■ **Challenge**
Quote the items word for word, from the line containing "Given: Click inside the Notes text area" through the end of the items, with both ends included. Leave the pictures out of your answer.
>> begin Extracted entries
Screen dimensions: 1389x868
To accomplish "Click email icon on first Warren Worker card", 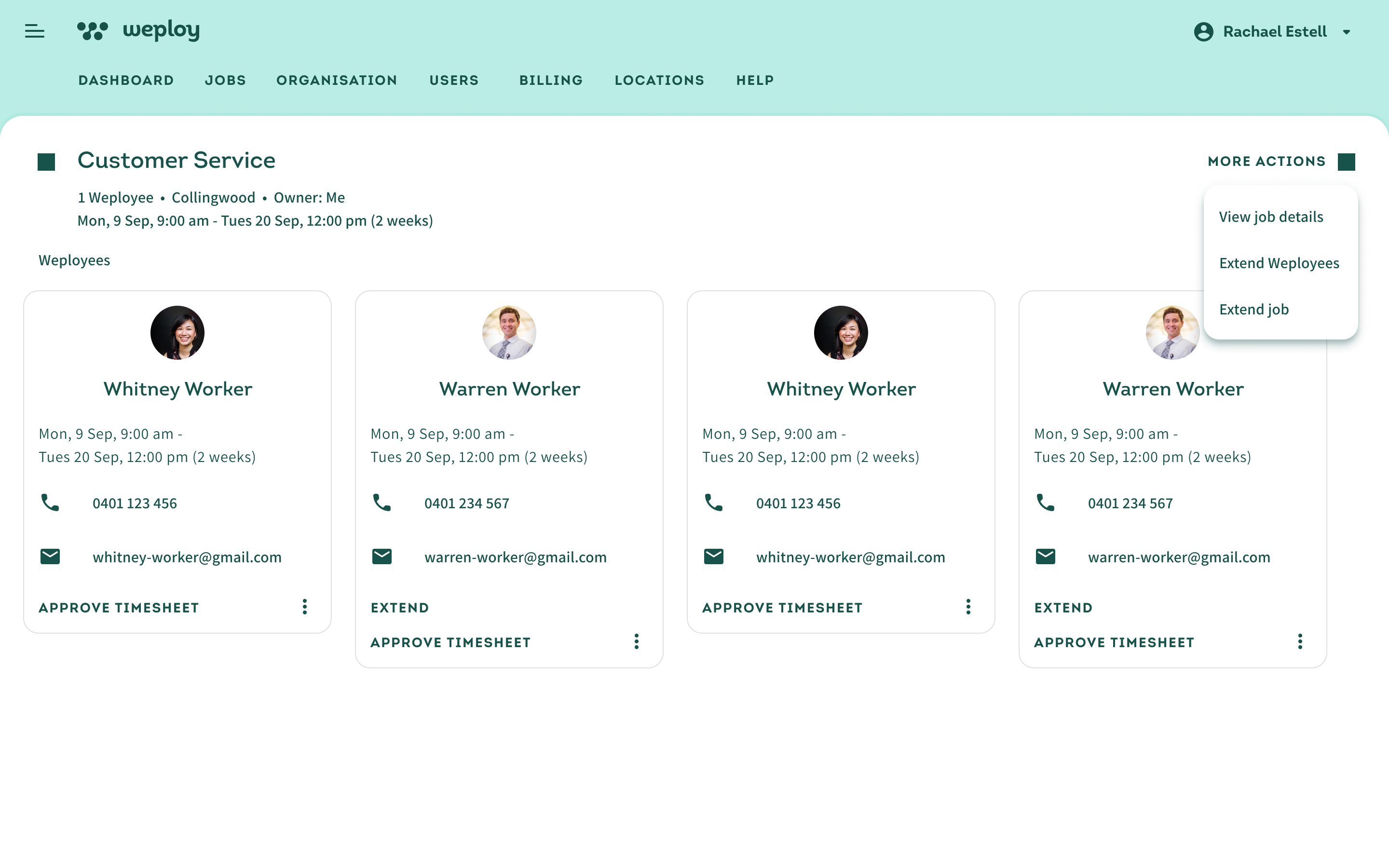I will coord(381,556).
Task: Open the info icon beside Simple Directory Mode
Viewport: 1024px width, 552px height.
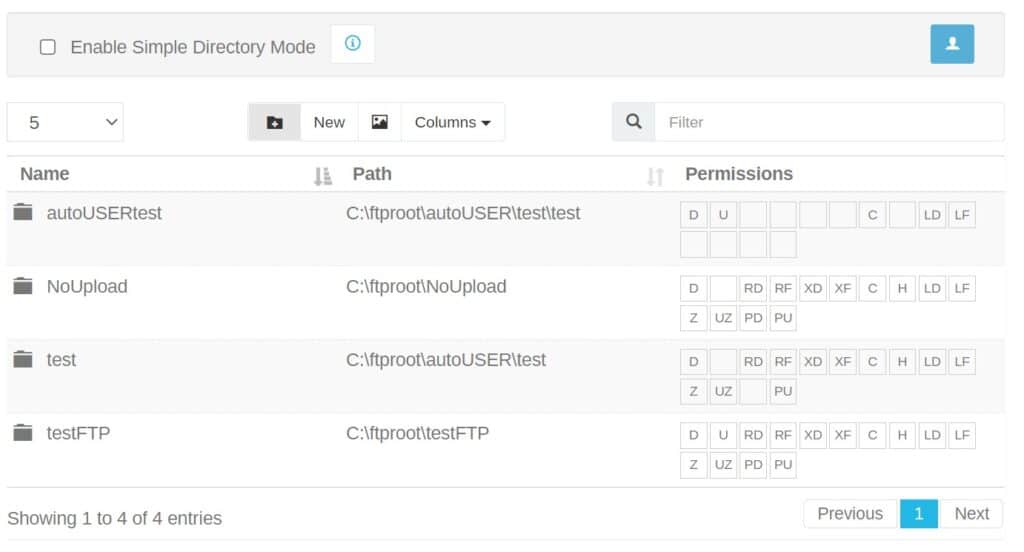Action: (x=353, y=44)

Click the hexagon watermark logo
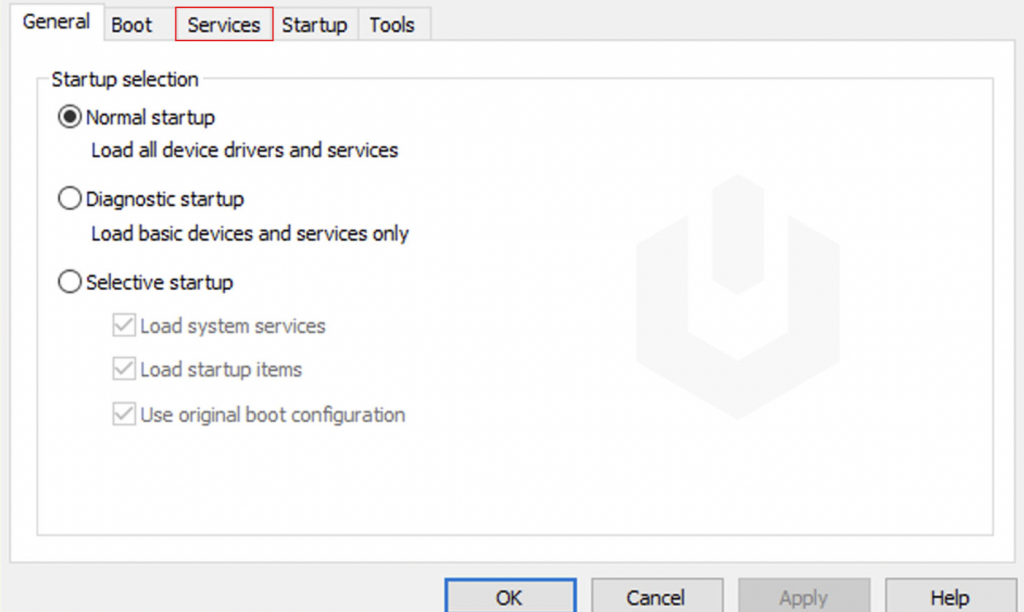pyautogui.click(x=738, y=296)
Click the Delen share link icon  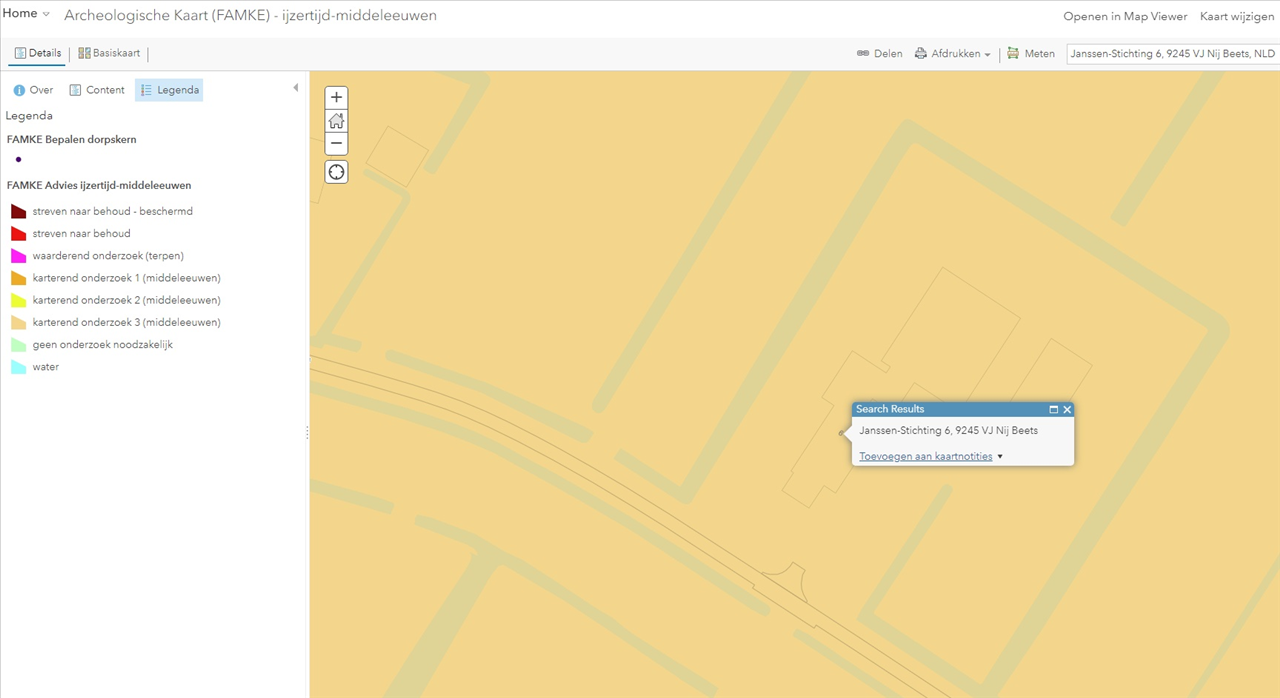point(863,54)
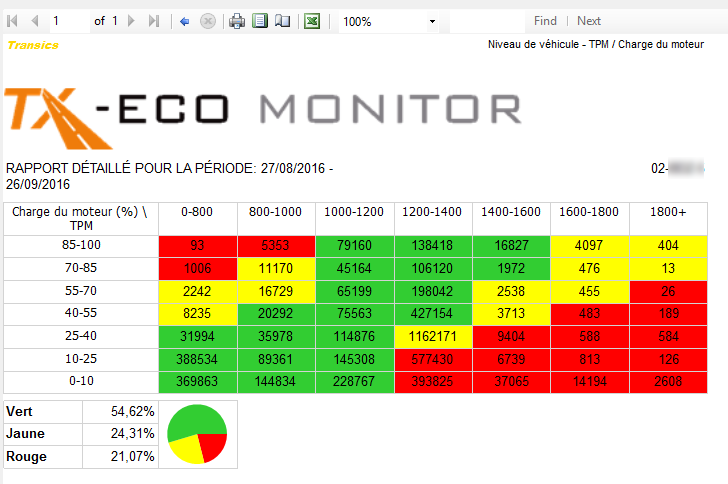728x484 pixels.
Task: Click the stop rendering icon
Action: click(207, 21)
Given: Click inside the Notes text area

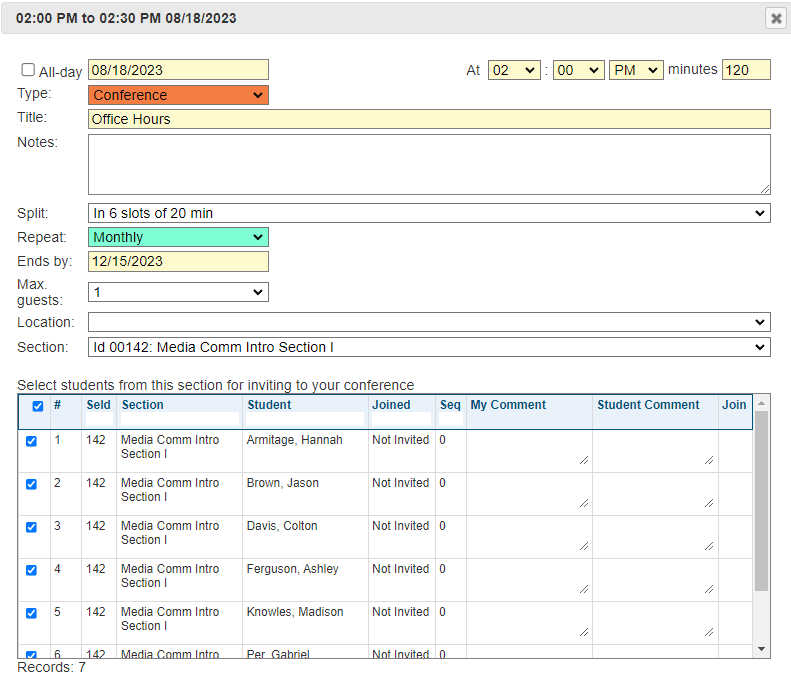Looking at the screenshot, I should pos(429,164).
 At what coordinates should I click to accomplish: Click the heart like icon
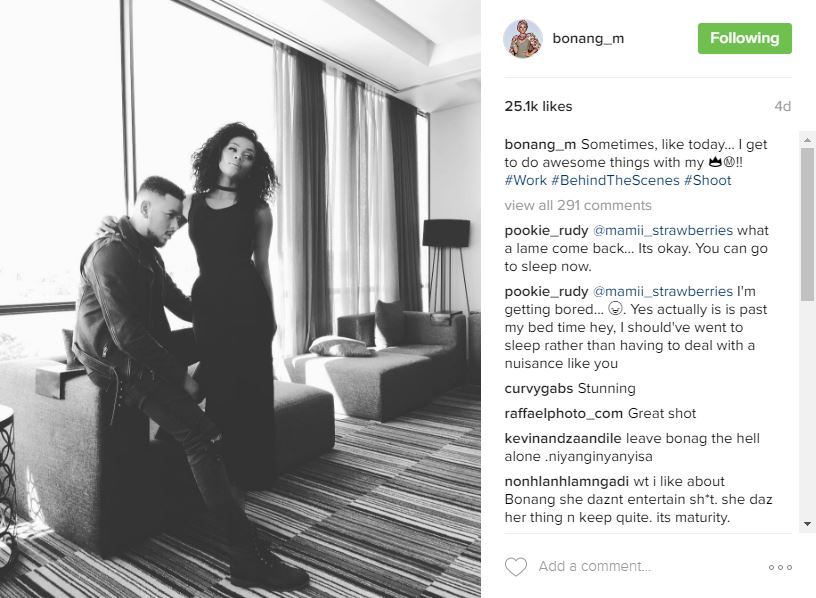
>> end Extracted entries
■ **Output of the exercise**
Given: Click inside the Notes text area

Looking at the screenshot, I should pos(429,164).
 At what coordinates should I click to accomplish: Click the heart like icon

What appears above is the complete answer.